Present the records below as a Markdown table with the columns No. and Text, giving one numbered row per line and leaving out blank lines.

[Extracted records]
-- Begin --

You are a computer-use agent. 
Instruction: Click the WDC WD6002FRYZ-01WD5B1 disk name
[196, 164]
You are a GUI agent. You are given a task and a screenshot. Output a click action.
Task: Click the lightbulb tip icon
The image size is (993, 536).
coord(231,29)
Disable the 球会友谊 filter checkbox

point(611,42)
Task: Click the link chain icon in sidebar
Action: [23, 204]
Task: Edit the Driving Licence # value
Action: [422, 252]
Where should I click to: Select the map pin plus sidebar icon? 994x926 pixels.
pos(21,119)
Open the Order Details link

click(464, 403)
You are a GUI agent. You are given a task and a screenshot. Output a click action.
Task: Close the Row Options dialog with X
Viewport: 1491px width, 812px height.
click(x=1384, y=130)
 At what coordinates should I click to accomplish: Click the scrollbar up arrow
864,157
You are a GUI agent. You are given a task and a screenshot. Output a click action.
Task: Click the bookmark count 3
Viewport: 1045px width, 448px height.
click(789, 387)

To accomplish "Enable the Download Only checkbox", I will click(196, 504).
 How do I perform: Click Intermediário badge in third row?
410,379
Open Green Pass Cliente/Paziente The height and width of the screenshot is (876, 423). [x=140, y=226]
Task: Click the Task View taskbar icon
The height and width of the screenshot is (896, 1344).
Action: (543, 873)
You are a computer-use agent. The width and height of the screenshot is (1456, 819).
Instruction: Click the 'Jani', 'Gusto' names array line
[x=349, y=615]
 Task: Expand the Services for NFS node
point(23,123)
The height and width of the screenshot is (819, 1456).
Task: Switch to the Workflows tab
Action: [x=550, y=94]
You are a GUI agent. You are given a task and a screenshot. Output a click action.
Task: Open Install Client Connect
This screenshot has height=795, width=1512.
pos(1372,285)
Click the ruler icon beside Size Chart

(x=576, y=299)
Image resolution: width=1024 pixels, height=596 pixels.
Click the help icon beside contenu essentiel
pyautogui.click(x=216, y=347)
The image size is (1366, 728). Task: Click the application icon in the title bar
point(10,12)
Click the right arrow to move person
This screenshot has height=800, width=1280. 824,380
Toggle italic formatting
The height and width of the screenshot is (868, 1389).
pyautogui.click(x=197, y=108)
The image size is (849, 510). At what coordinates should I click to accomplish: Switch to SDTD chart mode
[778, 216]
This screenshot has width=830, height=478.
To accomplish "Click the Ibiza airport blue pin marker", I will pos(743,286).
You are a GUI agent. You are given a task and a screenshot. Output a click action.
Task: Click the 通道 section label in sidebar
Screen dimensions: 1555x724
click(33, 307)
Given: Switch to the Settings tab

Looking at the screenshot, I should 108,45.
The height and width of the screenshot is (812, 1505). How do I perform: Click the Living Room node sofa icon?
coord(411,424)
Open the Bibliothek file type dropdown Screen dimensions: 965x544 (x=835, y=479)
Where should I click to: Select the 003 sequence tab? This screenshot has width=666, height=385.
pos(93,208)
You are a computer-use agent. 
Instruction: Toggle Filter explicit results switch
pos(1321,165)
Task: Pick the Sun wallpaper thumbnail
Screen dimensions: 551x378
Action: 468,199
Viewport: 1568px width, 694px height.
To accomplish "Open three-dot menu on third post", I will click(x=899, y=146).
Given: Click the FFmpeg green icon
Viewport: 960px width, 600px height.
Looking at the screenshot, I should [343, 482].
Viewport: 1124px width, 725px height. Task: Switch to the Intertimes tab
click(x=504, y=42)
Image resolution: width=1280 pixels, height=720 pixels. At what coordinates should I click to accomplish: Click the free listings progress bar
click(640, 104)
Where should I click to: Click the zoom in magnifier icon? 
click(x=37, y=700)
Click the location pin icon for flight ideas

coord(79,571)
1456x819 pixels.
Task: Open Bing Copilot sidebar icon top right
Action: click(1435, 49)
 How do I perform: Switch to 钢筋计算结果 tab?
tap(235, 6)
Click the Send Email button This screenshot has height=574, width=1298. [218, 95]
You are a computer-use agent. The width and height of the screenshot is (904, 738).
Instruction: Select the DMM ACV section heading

-- End --

▶ WRITTEN SOLUTION:
| No. | Text |
|---|---|
| 1 | You are a computer-use agent.  |
| 2 | Instruction: Click the WDC WD6002FRYZ-01WD5B1 disk name |
| 3 | [196, 164] |
| 4 | You are a GUI agent. You are given a task and a screenshot. Output a click action. |
| 5 | Task: Click the lightbulb tip icon |
| 6 | The image size is (993, 536). |
| 7 | coord(231,29) |
| 8 | Disable the 球会友谊 filter checkbox |
| 9 | point(611,42) |
| 10 | Task: Click the link chain icon in sidebar |
| 11 | Action: [23, 204] |
| 12 | Task: Edit the Driving Licence # value |
| 13 | Action: [422, 252] |
| 14 | Where should I click to: Select the map pin plus sidebar icon? 994x926 pixels. |
| 15 | pos(21,119) |
| 16 | Open the Order Details link |
| 17 | click(464, 403) |
| 18 | You are a GUI agent. You are given a task and a screenshot. Output a click action. |
| 19 | Task: Close the Row Options dialog with X |
| 20 | Viewport: 1491px width, 812px height. |
| 21 | click(x=1384, y=130) |
| 22 |  At what coordinates should I click to accomplish: Click the scrollbar up arrow |
| 23 | 864,157 |
| 24 | You are a GUI agent. You are given a task and a screenshot. Output a click action. |
| 25 | Task: Click the bookmark count 3 |
| 26 | Viewport: 1045px width, 448px height. |
| 27 | click(789, 387) |
| 28 | To accomplish "Enable the Download Only checkbox", I will click(196, 504). |
| 29 |  How do I perform: Click Intermediário badge in third row? |
| 30 | 410,379 |
| 31 | Open Green Pass Cliente/Paziente The height and width of the screenshot is (876, 423). [x=140, y=226] |
| 32 | Task: Click the Task View taskbar icon |
| 33 | The height and width of the screenshot is (896, 1344). |
| 34 | Action: (543, 873) |
| 35 | You are a computer-use agent. The width and height of the screenshot is (1456, 819). |
| 36 | Instruction: Click the 'Jani', 'Gusto' names array line |
| 37 | [x=349, y=615] |
| 38 |  Task: Expand the Services for NFS node |
| 39 | point(23,123) |
| 40 | The height and width of the screenshot is (819, 1456). |
| 41 | Task: Switch to the Workflows tab |
| 42 | Action: [x=550, y=94] |
| 43 | You are a GUI agent. You are given a task and a screenshot. Output a click action. |
| 44 | Task: Open Install Client Connect |
| 45 | This screenshot has height=795, width=1512. |
| 46 | pos(1372,285) |
| 47 | Click the ruler icon beside Size Chart |
| 48 | (x=576, y=299) |
| 49 | Image resolution: width=1024 pixels, height=596 pixels. |
| 50 | Click the help icon beside contenu essentiel |
| 51 | pyautogui.click(x=216, y=347) |
| 52 | The image size is (1366, 728). Task: Click the application icon in the title bar |
| 53 | point(10,12) |
| 54 | Click the right arrow to move person |
| 55 | This screenshot has height=800, width=1280. 824,380 |
| 56 | Toggle italic formatting |
| 57 | The height and width of the screenshot is (868, 1389). |
| 58 | pyautogui.click(x=197, y=108) |
| 59 | The image size is (849, 510). At what coordinates should I click to accomplish: Switch to SDTD chart mode |
| 60 | [778, 216] |
| 61 | This screenshot has width=830, height=478. |
| 62 | To accomplish "Click the Ibiza airport blue pin marker", I will pos(743,286). |
| 63 | You are a GUI agent. You are given a task and a screenshot. Output a click action. |
| 64 | Task: Click the 通道 section label in sidebar |
| 65 | Screen dimensions: 1555x724 |
| 66 | click(33, 307) |
| 67 | Given: Switch to the Settings tab |
| 68 | Looking at the screenshot, I should 108,45. |
| 69 | The height and width of the screenshot is (812, 1505). How do I perform: Click the Living Room node sofa icon? |
| 70 | coord(411,424) |
| 71 | Open the Bibliothek file type dropdown Screen dimensions: 965x544 (x=835, y=479) |
| 72 | Where should I click to: Select the 003 sequence tab? This screenshot has width=666, height=385. |
| 73 | pos(93,208) |
| 74 | You are a computer-use agent.  |
| 75 | Instruction: Toggle Filter explicit results switch |
| 76 | pos(1321,165) |
| 77 | Task: Pick the Sun wallpaper thumbnail |
| 78 | Screen dimensions: 551x378 |
| 79 | Action: 468,199 |
| 80 | Viewport: 1568px width, 694px height. |
| 81 | To accomplish "Open three-dot menu on third post", I will click(x=899, y=146). |
| 82 | Given: Click the FFmpeg green icon |
| 83 | Viewport: 960px width, 600px height. |
| 84 | Looking at the screenshot, I should [343, 482]. |
| 85 | Viewport: 1124px width, 725px height. Task: Switch to the Intertimes tab |
| 86 | click(x=504, y=42) |
| 87 | Image resolution: width=1280 pixels, height=720 pixels. At what coordinates should I click to accomplish: Click the free listings progress bar |
| 88 | click(640, 104) |
| 89 | Where should I click to: Click the zoom in magnifier icon?  |
| 90 | click(x=37, y=700) |
| 91 | Click the location pin icon for flight ideas |
| 92 | coord(79,571) |
| 93 | 1456x819 pixels. |
| 94 | Task: Open Bing Copilot sidebar icon top right |
| 95 | Action: click(1435, 49) |
| 96 |  How do I perform: Switch to 钢筋计算结果 tab? |
| 97 | tap(235, 6) |
| 98 | Click the Send Email button This screenshot has height=574, width=1298. [218, 95] |
| 99 | You are a computer-use agent. The width and height of the screenshot is (904, 738). |
| 100 | Instruction: Select the DMM ACV section heading |